On Lightwolf’s focus: It’s somewhere in the OSS space. It’s not an independent app that’s riding on top of someone else’s OSS. We’re definitely part of the OSS. The existing OSSs aren’t going to cut it in the new world. If I were trying to build an OSS play, that’s very difficult. I have to begin with a very simple unmet need, where you can become profitable, and then build. Over the next 10 years, I see lot of unmet needs. Right now, I’ve been building up the technological underpinnings that align with the market forces.
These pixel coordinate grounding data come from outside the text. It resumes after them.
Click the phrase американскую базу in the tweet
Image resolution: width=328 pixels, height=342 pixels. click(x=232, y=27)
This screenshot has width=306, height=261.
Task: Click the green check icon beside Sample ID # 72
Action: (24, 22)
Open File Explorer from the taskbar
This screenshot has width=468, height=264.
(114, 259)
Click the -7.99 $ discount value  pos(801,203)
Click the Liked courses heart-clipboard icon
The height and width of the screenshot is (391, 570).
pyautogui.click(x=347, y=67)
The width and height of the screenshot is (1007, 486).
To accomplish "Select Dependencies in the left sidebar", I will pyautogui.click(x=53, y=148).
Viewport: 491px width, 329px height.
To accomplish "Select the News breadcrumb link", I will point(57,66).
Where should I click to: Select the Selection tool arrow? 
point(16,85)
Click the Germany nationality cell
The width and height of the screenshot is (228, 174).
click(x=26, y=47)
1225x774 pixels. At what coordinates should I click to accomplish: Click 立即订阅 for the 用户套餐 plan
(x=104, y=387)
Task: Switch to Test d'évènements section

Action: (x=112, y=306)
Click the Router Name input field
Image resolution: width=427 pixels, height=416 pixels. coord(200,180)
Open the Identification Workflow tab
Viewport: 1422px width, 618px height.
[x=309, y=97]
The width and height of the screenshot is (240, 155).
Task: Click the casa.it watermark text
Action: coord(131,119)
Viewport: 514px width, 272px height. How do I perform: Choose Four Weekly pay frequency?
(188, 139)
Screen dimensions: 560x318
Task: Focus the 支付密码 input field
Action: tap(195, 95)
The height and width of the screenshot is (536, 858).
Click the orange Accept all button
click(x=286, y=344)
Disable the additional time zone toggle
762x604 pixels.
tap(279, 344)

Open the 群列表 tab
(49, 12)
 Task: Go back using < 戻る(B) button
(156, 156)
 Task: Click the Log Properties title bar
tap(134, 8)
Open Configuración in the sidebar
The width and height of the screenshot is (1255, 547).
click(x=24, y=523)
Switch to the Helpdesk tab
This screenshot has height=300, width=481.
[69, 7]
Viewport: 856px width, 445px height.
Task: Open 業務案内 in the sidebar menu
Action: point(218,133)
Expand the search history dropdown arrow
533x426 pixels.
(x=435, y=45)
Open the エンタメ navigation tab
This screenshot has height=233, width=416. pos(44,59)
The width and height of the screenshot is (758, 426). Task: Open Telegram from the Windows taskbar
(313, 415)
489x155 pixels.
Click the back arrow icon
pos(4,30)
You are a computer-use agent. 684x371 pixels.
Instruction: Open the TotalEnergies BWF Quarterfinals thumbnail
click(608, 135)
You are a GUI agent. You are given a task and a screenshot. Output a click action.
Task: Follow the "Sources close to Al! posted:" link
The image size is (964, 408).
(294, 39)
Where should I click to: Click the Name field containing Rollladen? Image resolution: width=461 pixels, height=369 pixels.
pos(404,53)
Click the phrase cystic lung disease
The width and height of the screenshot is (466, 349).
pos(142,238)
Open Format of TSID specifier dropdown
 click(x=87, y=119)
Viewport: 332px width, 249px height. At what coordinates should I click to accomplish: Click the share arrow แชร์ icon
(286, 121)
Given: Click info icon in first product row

On the OSS of the future: Historically everybody has been buying [central processing unit (CPU)] capacity by the month or by the year. Cloud computing takes it a different way and says, ‘I need a lot of CPUs but only for an hour. I don’t want to buy for a month. I want to convert a thousand hours on one CPU into a thousand CPUs for one hour and do it interchangeably.’ That’s radically different than the existing virtualization model. You have to go from capacity-based accounting to usage-based accounting. All the performance monitoring, all the fine-grained usage things are going to get cranked way up -- the intensive scrutiny of did-you-actually-deliver-what-you-sold -- because it’s usage-based. From fixed virtual capacity, you’re starting to see more distributed parallel algorithms being applied. You’re also seeing people look at creating communities of independent developers who want to work on their platforms. Google, Amazon, Salesforce.com, IBM, Sun, HP – they’re all coming out with computation platforms that are richer than just a CPU with an operating system on it.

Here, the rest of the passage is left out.